Since the 1920’s the method of putting patients to sleep during anaesthesia involved passing a tube through the vocal cords and into the lungs, which could be dangerous in certain patient groups and often left the patient with a sore throat. Archie devised a new way of doing things which involved an internal mask applied directly to the back of the throat. To perfect his idea, and like most inventors, he conducted his research in an adapted Essex bedroom. During the 1980’s, he studied airway anatomy and physiology, design, materials and its safe clinical use. At one stage in taking his invention into work, it is said that one of the hospital cleaners reported him for what appeared to be a sideline in manufacturing exotic condoms. The laryngeal mask airway (LMA), his 13th patent application, was granted in 1982.
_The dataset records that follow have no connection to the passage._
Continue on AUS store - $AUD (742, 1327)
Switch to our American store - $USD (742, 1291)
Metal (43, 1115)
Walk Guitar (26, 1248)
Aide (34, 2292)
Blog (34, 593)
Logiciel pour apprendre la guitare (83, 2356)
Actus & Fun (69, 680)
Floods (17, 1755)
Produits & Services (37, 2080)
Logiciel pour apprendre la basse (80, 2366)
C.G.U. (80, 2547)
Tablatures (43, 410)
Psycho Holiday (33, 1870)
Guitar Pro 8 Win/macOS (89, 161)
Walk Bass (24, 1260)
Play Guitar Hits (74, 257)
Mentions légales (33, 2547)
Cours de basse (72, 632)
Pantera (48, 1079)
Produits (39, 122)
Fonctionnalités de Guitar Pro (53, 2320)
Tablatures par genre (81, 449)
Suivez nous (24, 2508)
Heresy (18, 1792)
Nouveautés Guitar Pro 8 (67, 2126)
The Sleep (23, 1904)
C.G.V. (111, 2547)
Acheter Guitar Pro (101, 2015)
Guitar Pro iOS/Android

In an almost classic tale of the crazy inventor, almost every expert and manufacturer rejected it. Archie, however, was convinced and unswerving in his vision, Archie persisted over a number of years and like many stories of medical success, it all changed following a chance meeting with a similarly visionary businessman, Robert Gaines-Cooper. In the late 1980’s, it finally achieved its large-scale production in both quality and quantity.

The company, LMA International, which manufactured and distributed the LMA was sold to Teleflex Inc for $276m in 2012.

“The LMA has been used on more than 300 million people around the world and Archie has undoubtedly changed emergency and elective airways management for the better” said Dr David Whitaker, former President of the Association of Anaesthetists.

In 2007, Dr Brain was recognised by his peers, endorsed jointly by the Royal College of Anaesthetists and the Association of Anaesthetists of Great Britain & Ireland and awarded a Medical Futures Lifetime Achievement Award for changing people's lives.